Jalan Panjang Meretas (Kabupaten) Tasela

Kabupaten Tasik | Mimpi warga Tasikmalaya selatan (Tasela) mempunyai kabupaten sendiri sepertinya masih  jauh panggang dari api. Diperjuangkan sejak 2009, hingga kini pembentukan daerah otonom baru (DOB) Tasela belum memerlihatkan janin yang sempurna. Baru embrio.

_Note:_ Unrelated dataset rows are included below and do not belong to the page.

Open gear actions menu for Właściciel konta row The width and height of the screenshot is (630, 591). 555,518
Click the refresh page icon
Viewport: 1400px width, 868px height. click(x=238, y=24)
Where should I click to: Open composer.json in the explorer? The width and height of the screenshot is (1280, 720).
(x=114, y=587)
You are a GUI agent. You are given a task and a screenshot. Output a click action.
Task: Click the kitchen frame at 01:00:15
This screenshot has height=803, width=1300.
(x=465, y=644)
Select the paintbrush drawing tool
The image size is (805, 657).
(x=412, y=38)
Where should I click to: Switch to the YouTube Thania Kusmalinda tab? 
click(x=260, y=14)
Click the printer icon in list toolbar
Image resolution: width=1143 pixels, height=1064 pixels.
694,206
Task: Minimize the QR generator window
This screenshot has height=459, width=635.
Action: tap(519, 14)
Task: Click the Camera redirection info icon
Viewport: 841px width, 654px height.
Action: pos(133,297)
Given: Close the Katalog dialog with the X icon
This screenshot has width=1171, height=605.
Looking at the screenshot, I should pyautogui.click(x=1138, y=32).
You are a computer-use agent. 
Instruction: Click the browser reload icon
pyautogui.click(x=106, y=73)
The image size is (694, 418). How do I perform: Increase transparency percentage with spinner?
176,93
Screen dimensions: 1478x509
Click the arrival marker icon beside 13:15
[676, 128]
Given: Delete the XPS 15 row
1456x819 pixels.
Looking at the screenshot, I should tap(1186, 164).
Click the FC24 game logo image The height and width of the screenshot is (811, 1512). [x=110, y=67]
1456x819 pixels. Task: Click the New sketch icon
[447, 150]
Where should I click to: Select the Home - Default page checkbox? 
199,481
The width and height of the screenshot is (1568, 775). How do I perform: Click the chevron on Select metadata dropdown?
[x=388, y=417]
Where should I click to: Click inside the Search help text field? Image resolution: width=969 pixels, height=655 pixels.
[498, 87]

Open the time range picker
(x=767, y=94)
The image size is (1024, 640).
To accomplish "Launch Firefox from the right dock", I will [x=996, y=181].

Perlu bersabar minimal tiga tahun lagi untuk bisa melihat janin tersebut membentuk organ fisik. Itupun entah kapan lahirnya. Apalagi, kini regulasinya berubah. Dulu, untuk membentuk DOB cukup persetujuan DPRD. Sekarang tidak lagi. DPRD dan bupati harus mengeluarkan keputusan bersama dengan melampirkan 2/3 jumlah BPD.

Selain itu, harus dibentuk dulu daerah persiapan DOB. Untuk Tasela, itu belum terbentuk. “Kita memang harus menyesuaikan dengan peraturan yang baru,” ujar Sekda Kabupaten Tasikmalaya, Abdul Kodir, usai menerima audiensi Presidium Tasela di ruang rapat bupati, Jumat, 28 November 2014.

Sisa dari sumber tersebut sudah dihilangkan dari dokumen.